The research group, whose data is widely used in the mobile sector, also said handset maker Samsung extended its lead over Apple and grew its market share to more than one fifth in the second quarter of 2012. "For 2012, the overall market is looking weaker than what I had actually forecast at the start of the year," said Anshul Gupta, principal research analyst at Gartner, which previously expected 2012 mobile phone sales of around 1.9 billion units.
"Consumers are really holding on to their old devices," he said. Mobile phone sales fell 2% in the second quarter from a year earlier to 419 million units, Gartner said. While some were waiting for new, high-profile devices like Apple's iPhone 5 due later in the year, many others were simply postponing expensive purchases or waiting for promotions, Gupta said.
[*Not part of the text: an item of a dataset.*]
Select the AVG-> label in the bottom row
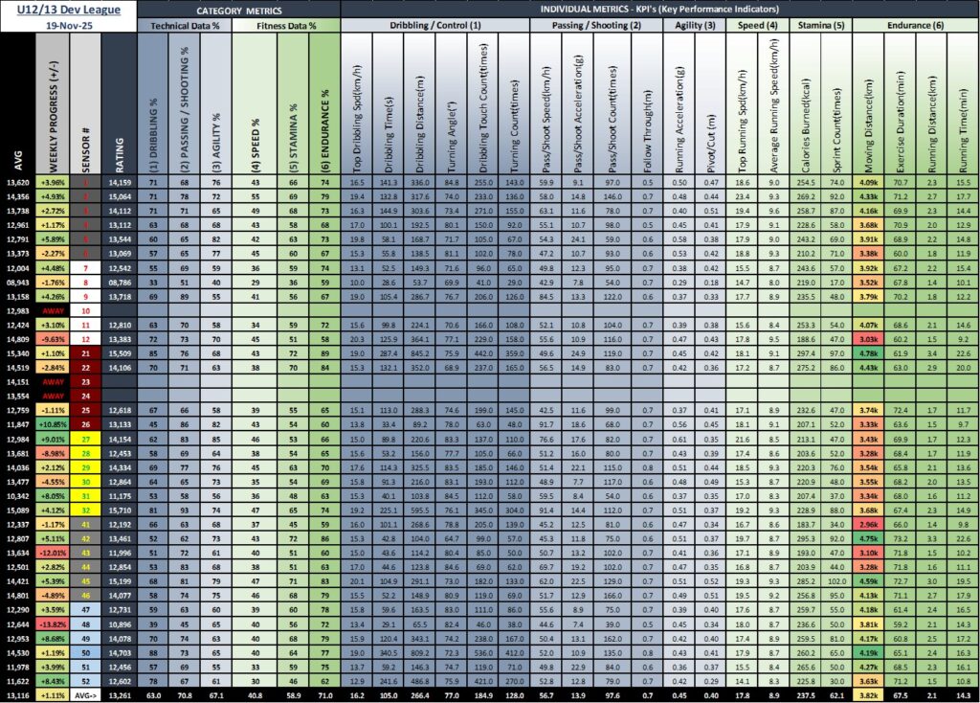This screenshot has width=980, height=703. (x=85, y=694)
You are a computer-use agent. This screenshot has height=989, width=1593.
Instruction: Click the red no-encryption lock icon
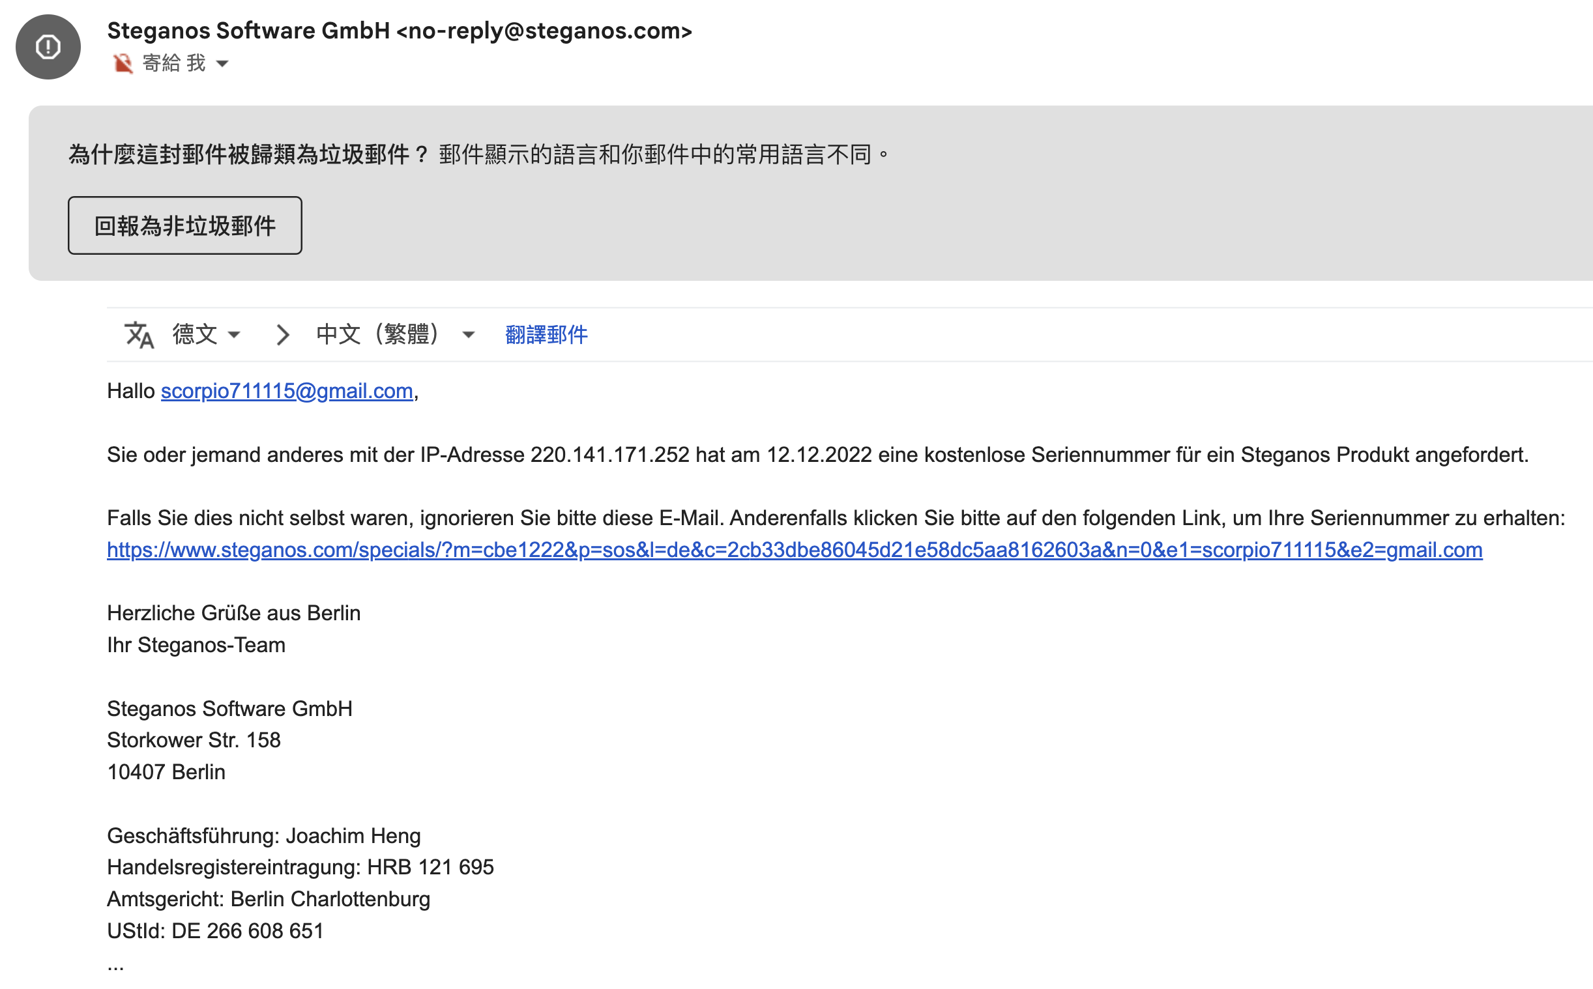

Samsung continues it's winning ways
Despite the overall weakness, Samsung's quarterly mobile phone sales rose around 30% from a year earlier, helped by record sales of Galaxy smartphones. It overtook Nokia as the leading mobile phone maker with a 22% share of the overall market, the report showed. Nokia's mobile phone sales fell 1%, and its share fell to 20% from 23% a year earlier.
Android maintains dominance
By operating system, Google's Android extended its lead with
64% market share compared with 43% a year earlier, while Apple iOS held a 19%
share, little changed from a year earlier. Nokia's old Symbian system tumbled
to 6% from 22% but Microsoft Windows, which the Finnish mobile phone maker now
uses, rose to nearly 3% from under 2% a year ago.